• Task description:
In the entries that follow, find each line with the word "plus" and copy it.

• Data to process:
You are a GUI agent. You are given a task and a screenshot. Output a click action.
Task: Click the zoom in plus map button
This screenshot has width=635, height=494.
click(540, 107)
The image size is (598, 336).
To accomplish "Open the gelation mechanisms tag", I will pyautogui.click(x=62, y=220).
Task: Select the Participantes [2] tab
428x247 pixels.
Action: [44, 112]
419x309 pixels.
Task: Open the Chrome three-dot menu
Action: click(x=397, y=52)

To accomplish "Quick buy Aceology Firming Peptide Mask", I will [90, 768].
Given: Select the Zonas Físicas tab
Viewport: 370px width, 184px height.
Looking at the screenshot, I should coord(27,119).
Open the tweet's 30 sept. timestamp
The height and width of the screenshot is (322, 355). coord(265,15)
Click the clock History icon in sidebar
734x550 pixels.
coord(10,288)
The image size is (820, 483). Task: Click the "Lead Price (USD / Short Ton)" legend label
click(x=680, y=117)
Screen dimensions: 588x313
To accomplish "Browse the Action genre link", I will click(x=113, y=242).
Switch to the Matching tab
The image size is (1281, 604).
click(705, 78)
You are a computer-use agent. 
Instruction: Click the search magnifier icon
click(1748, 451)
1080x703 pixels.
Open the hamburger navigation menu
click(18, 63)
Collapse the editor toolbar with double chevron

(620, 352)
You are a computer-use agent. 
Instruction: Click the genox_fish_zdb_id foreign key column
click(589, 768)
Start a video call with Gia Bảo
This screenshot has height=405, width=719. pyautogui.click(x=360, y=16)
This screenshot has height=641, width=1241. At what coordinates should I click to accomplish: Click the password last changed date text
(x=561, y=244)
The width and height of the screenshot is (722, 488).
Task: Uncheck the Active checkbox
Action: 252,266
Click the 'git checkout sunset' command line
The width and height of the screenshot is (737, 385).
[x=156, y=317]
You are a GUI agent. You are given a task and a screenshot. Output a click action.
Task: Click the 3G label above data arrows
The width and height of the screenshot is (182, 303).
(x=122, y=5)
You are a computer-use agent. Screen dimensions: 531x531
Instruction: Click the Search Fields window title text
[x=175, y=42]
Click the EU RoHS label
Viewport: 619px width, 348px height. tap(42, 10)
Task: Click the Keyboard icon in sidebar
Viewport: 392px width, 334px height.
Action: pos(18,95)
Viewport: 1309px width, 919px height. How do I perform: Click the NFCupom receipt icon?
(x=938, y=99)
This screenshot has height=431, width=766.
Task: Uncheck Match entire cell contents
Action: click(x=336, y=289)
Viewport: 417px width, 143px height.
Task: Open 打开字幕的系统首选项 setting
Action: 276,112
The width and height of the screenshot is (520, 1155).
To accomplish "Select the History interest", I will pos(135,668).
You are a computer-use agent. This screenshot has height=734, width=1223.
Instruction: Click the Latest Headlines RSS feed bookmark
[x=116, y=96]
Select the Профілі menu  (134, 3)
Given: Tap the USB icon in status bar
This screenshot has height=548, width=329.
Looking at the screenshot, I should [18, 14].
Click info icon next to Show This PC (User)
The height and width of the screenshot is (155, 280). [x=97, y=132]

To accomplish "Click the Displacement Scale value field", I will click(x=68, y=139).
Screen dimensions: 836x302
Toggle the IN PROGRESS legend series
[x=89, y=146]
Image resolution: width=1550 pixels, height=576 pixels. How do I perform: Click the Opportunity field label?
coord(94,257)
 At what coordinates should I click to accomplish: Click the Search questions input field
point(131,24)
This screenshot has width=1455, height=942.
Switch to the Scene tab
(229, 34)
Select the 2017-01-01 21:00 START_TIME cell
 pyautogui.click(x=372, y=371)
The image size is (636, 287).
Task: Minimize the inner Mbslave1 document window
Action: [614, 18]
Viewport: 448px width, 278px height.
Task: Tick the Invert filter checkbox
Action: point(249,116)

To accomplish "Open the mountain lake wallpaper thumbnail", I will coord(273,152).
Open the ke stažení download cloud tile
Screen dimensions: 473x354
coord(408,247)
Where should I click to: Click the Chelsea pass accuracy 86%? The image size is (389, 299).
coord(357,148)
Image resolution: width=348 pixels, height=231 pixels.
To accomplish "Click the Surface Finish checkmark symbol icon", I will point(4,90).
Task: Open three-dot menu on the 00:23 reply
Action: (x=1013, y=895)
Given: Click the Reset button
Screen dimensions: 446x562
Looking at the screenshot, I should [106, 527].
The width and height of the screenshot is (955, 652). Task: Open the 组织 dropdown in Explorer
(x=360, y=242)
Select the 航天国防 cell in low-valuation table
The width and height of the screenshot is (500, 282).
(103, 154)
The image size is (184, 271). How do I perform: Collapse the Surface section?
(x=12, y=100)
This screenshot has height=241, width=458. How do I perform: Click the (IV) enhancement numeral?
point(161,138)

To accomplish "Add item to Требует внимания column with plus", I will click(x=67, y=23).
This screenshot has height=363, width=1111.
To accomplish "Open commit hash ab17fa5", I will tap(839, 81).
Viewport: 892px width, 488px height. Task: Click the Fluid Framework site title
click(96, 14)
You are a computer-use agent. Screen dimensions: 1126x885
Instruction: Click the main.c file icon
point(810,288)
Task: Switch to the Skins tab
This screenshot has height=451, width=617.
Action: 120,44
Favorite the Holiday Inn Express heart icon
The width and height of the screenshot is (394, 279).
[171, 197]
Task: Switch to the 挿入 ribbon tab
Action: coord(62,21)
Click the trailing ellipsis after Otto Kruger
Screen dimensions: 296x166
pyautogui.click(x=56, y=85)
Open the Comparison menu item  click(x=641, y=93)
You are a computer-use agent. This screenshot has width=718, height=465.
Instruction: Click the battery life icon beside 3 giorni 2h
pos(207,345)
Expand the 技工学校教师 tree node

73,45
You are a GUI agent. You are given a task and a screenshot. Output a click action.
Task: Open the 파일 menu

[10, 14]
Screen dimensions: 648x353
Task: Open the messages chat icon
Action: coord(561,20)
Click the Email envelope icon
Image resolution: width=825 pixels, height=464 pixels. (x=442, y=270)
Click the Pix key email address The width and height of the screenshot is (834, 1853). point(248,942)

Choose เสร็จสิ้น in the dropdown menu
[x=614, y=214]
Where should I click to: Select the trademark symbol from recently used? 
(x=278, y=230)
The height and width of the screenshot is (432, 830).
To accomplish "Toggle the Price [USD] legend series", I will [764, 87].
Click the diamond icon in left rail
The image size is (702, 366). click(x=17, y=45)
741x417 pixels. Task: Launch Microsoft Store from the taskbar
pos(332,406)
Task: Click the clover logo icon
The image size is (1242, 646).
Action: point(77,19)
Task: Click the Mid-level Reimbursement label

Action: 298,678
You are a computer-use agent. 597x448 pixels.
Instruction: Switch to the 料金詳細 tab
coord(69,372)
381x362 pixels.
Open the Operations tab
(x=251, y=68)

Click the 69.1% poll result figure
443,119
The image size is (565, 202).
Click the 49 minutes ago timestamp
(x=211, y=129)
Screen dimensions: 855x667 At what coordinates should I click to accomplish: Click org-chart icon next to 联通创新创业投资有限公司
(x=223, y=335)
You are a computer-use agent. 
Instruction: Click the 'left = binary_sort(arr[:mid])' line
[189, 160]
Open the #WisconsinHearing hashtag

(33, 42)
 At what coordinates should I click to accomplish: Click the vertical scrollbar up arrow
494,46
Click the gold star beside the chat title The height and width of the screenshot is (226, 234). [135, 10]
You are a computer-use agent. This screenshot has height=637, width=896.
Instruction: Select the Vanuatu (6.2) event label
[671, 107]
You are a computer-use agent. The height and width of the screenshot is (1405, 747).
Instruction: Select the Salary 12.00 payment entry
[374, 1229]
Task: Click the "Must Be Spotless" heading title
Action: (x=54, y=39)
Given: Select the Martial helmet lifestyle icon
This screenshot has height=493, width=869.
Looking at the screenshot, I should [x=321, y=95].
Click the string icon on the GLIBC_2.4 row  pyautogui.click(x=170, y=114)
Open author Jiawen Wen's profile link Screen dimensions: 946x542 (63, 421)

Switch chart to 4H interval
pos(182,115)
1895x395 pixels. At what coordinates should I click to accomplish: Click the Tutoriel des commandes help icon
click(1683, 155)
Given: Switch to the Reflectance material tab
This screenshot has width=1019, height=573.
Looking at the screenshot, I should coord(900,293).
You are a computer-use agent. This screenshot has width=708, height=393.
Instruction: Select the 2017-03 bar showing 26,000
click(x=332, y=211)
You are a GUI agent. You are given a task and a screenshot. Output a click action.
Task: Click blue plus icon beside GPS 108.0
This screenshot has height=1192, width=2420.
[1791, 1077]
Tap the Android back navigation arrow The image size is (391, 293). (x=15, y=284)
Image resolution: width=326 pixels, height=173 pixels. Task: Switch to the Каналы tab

• Expected output:
Task: Click the zoom in plus map button
To accomplish "Add item to Требует внимания column with plus", I will click(x=67, y=23).
Task: Click blue plus icon beside GPS 108.0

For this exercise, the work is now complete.